### The task
Would you retype each record exactly as given?
━━━ Dataset ━━━
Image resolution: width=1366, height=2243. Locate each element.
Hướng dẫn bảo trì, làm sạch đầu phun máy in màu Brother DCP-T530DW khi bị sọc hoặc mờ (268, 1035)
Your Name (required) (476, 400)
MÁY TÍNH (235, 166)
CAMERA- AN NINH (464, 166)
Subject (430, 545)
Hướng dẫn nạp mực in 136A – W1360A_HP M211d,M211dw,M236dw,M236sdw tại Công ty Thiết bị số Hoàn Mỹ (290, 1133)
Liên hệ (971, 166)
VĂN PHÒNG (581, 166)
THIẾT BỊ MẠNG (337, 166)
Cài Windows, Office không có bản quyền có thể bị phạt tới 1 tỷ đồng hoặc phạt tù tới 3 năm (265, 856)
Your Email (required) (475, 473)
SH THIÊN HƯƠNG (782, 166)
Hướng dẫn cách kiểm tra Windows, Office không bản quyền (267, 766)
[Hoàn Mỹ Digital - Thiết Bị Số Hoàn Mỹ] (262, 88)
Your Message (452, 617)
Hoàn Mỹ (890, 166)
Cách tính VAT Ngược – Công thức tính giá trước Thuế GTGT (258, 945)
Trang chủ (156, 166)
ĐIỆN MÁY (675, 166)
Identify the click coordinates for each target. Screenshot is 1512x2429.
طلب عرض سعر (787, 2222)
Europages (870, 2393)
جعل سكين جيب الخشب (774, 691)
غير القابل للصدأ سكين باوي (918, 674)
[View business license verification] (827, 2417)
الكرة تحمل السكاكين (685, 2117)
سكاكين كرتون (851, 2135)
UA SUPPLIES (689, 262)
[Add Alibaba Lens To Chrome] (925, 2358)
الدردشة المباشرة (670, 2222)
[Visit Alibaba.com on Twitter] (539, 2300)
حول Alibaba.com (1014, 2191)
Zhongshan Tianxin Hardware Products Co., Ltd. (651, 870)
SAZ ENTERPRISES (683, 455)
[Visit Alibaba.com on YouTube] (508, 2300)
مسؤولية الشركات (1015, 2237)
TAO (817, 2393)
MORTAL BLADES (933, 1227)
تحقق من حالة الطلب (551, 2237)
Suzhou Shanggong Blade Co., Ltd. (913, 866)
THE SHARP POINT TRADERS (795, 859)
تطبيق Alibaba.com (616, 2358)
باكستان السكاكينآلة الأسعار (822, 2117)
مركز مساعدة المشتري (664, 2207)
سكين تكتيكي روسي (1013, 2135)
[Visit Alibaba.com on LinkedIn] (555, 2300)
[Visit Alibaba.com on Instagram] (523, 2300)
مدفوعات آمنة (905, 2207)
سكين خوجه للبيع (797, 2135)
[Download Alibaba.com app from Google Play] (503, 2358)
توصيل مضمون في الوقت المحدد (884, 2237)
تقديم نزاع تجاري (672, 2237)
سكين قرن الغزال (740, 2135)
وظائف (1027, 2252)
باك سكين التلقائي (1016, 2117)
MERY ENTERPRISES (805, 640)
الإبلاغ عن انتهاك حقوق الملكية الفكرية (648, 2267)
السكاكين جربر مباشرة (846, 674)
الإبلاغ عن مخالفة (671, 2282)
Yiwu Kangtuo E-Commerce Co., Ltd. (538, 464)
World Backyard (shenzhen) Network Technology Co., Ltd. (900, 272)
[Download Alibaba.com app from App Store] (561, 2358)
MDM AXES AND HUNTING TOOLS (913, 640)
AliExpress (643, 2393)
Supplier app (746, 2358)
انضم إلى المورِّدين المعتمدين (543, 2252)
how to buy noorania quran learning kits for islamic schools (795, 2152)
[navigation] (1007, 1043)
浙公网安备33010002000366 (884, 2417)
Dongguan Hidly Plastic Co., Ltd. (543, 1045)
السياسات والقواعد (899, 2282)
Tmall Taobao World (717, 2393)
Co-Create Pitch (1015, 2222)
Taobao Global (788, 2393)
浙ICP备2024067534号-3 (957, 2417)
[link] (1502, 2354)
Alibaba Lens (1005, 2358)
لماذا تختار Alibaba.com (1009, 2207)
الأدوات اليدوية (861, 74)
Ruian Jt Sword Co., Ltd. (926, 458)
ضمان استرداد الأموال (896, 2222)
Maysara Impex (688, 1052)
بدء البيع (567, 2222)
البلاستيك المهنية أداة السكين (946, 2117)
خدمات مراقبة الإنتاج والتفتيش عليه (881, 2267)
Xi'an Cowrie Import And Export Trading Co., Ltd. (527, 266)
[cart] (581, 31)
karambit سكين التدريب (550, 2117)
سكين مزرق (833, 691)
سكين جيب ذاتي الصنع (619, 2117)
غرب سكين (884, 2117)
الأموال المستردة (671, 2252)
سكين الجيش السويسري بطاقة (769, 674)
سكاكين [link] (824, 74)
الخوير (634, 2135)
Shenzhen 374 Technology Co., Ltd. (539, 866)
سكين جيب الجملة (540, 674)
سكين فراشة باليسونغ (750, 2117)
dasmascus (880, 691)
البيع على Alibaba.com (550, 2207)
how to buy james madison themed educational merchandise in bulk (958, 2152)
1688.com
━━━
### Written solution
Image resolution: width=1366, height=2243. Locate each element.
Hướng dẫn bảo trì, làm sạch đầu phun máy in màu Brother DCP-T530DW khi bị sọc hoặc mờ (268, 1035)
Your Name (required) (476, 400)
MÁY TÍNH (235, 166)
CAMERA- AN NINH (464, 166)
Subject (430, 545)
Hướng dẫn nạp mực in 136A – W1360A_HP M211d,M211dw,M236dw,M236sdw tại Công ty Thiết bị số Hoàn Mỹ (290, 1133)
Liên hệ (971, 166)
VĂN PHÒNG (581, 166)
THIẾT BỊ MẠNG (337, 166)
Cài Windows, Office không có bản quyền có thể bị phạt tới 1 tỷ đồng hoặc phạt tù tới 3 năm (265, 856)
Your Email (required) (475, 473)
SH THIÊN HƯƠNG (782, 166)
Hướng dẫn cách kiểm tra Windows, Office không bản quyền (267, 766)
[Hoàn Mỹ Digital - Thiết Bị Số Hoàn Mỹ] (262, 88)
Your Message (452, 617)
Hoàn Mỹ (890, 166)
Cách tính VAT Ngược – Công thức tính giá trước Thuế GTGT (258, 945)
Trang chủ (156, 166)
ĐIỆN MÁY (675, 166)
Identify the click coordinates for each target. Screenshot is 1512x2429.
طلب عرض سعر (787, 2222)
Europages (870, 2393)
جعل سكين جيب الخشب (774, 691)
غير القابل للصدأ سكين باوي (918, 674)
[View business license verification] (827, 2417)
الكرة تحمل السكاكين (685, 2117)
سكاكين كرتون (851, 2135)
UA SUPPLIES (689, 262)
[Add Alibaba Lens To Chrome] (925, 2358)
الدردشة المباشرة (670, 2222)
[Visit Alibaba.com on Twitter] (539, 2300)
حول Alibaba.com (1014, 2191)
Zhongshan Tianxin Hardware Products Co., Ltd. (651, 870)
SAZ ENTERPRISES (683, 455)
[Visit Alibaba.com on YouTube] (508, 2300)
مسؤولية الشركات (1015, 2237)
TAO (817, 2393)
MORTAL BLADES (933, 1227)
تحقق من حالة الطلب (551, 2237)
Suzhou Shanggong Blade Co., Ltd. (913, 866)
THE SHARP POINT TRADERS (795, 859)
تطبيق Alibaba.com (616, 2358)
باكستان السكاكينآلة الأسعار (822, 2117)
مركز مساعدة المشتري (664, 2207)
سكين تكتيكي روسي (1013, 2135)
[Visit Alibaba.com on LinkedIn] (555, 2300)
[Visit Alibaba.com on Instagram] (523, 2300)
مدفوعات آمنة (905, 2207)
سكين خوجه للبيع (797, 2135)
[Download Alibaba.com app from Google Play] (503, 2358)
توصيل مضمون في الوقت المحدد (884, 2237)
تقديم نزاع تجاري (672, 2237)
سكين قرن الغزال (740, 2135)
وظائف (1027, 2252)
باك سكين التلقائي (1016, 2117)
MERY ENTERPRISES (805, 640)
الإبلاغ عن انتهاك حقوق الملكية الفكرية (648, 2267)
السكاكين جربر مباشرة (846, 674)
الإبلاغ عن مخالفة (671, 2282)
Yiwu Kangtuo E-Commerce Co., Ltd. (538, 464)
World Backyard (shenzhen) Network Technology Co., Ltd. (900, 272)
[Download Alibaba.com app from App Store] (561, 2358)
MDM AXES AND HUNTING TOOLS (913, 640)
AliExpress (643, 2393)
Supplier app (746, 2358)
انضم إلى المورِّدين المعتمدين (543, 2252)
how to buy noorania quran learning kits for islamic schools (795, 2152)
[navigation] (1007, 1043)
浙公网安备33010002000366 (884, 2417)
Dongguan Hidly Plastic Co., Ltd. (543, 1045)
السياسات والقواعد (899, 2282)
Tmall Taobao World (717, 2393)
Co-Create Pitch (1015, 2222)
Taobao Global (788, 2393)
浙ICP备2024067534号-3 (957, 2417)
[link] (1502, 2354)
Alibaba Lens (1005, 2358)
لماذا تختار Alibaba.com (1009, 2207)
الأدوات اليدوية (861, 74)
Ruian Jt Sword Co., Ltd. (926, 458)
ضمان استرداد الأموال (896, 2222)
Maysara Impex (688, 1052)
بدء البيع (567, 2222)
البلاستيك المهنية أداة السكين (946, 2117)
خدمات مراقبة الإنتاج والتفتيش عليه (881, 2267)
Xi'an Cowrie Import And Export Trading Co., Ltd. (527, 266)
[cart] (581, 31)
karambit سكين التدريب (550, 2117)
سكين مزرق (833, 691)
سكين جيب ذاتي الصنع (619, 2117)
غرب سكين (884, 2117)
الأموال المستردة (671, 2252)
سكين الجيش السويسري بطاقة (769, 674)
سكاكين [link] (824, 74)
الخوير (634, 2135)
Shenzhen 374 Technology Co., Ltd. (539, 866)
سكين جيب الجملة (540, 674)
سكين فراشة باليسونغ (750, 2117)
dasmascus (880, 691)
البيع على Alibaba.com (550, 2207)
how to buy james madison themed educational merchandise in bulk (958, 2152)
1688.com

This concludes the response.